**What the exercise asks:**
Both the line below containing "The width and" and the line containing "Click the Open Source File toolbar icon", along with every line between them, should be repeated exactly; no other line belongs in the answer.

**Listed entries:**
━━━━━━━━

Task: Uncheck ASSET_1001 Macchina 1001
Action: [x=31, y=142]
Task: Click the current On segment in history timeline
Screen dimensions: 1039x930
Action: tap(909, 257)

━━━━━━━━

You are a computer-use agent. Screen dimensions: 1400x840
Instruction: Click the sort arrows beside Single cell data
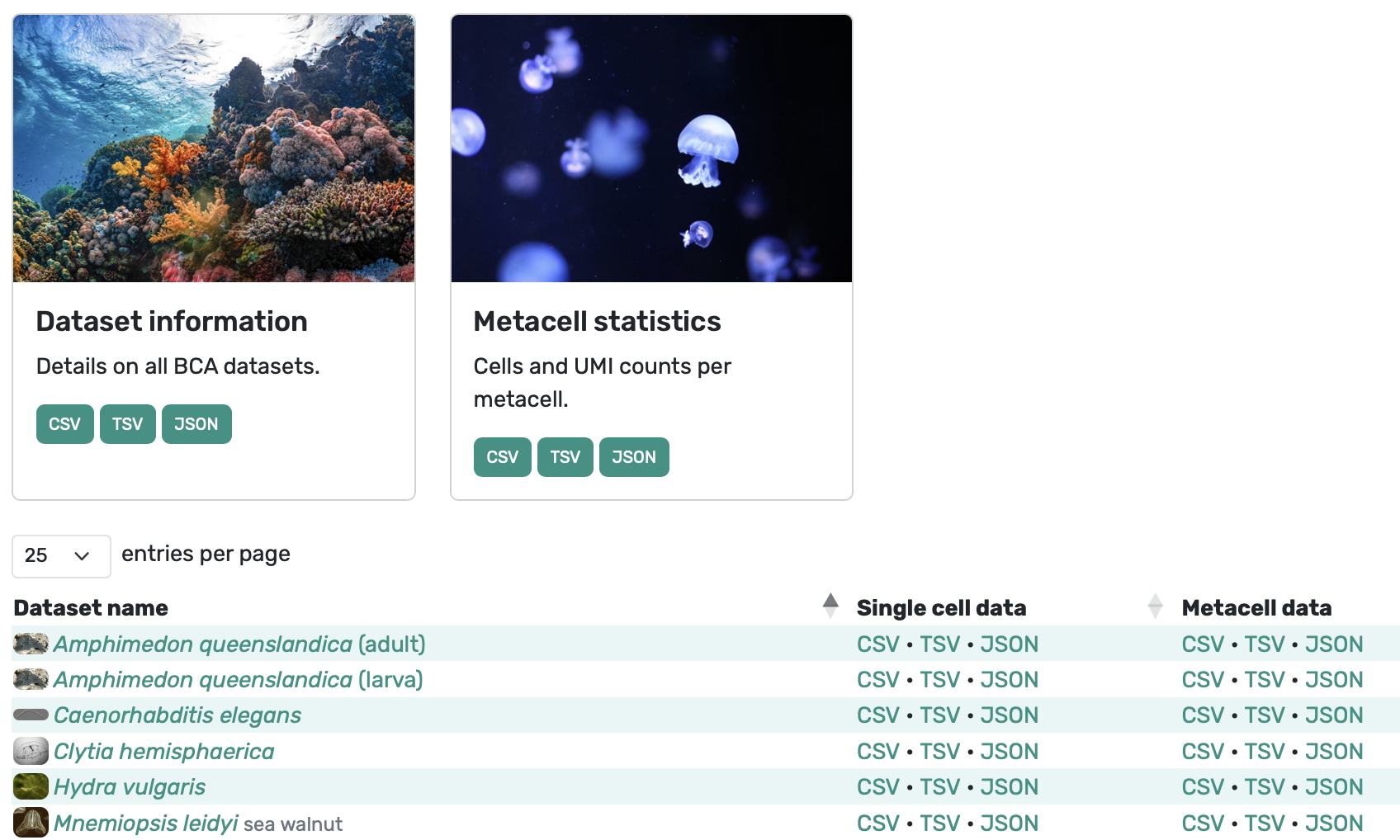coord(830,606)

━━━━━━━━

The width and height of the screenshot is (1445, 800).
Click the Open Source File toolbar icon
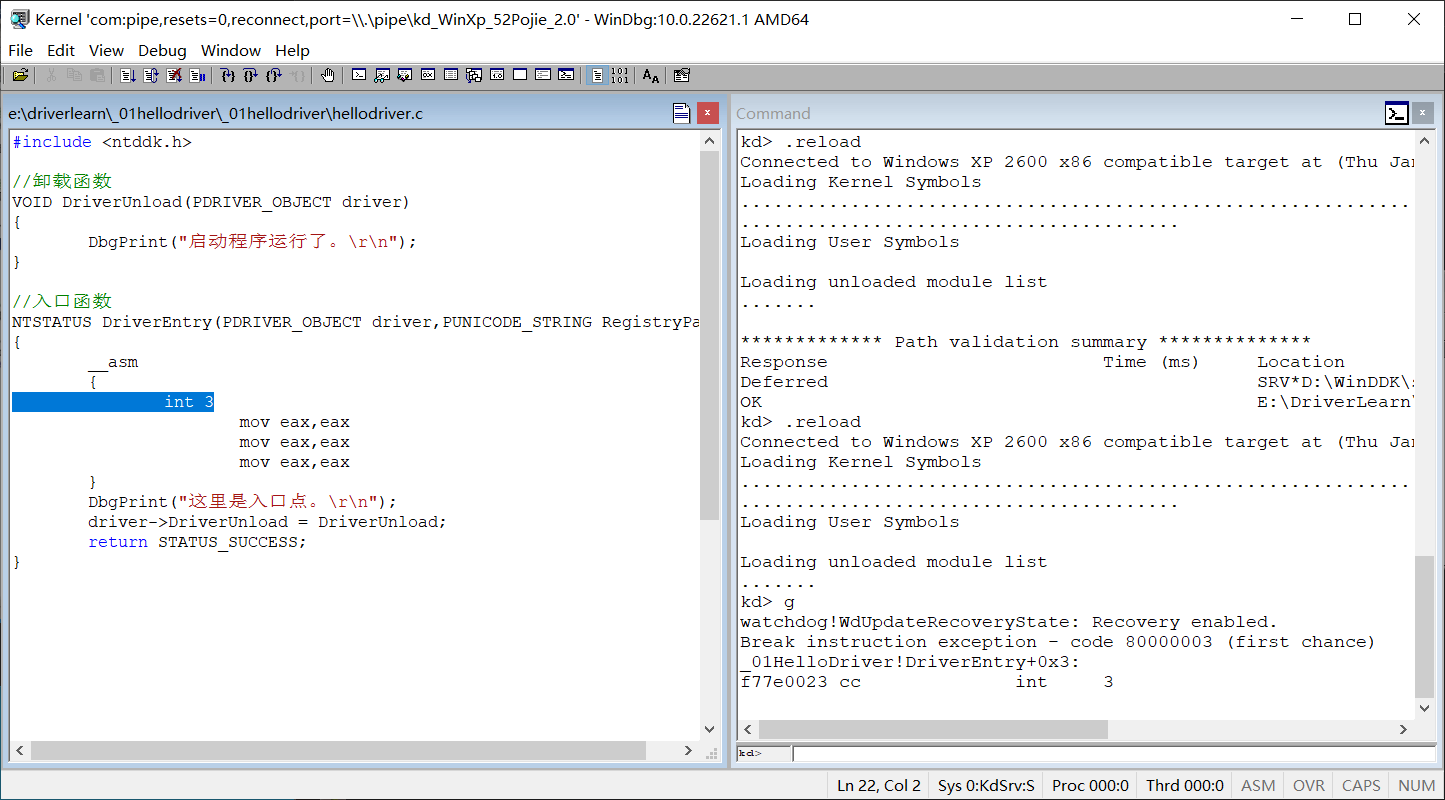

━━━━━━━━

**Solved problem:**
The width and height of the screenshot is (1445, 800).
Click the Open Source File toolbar icon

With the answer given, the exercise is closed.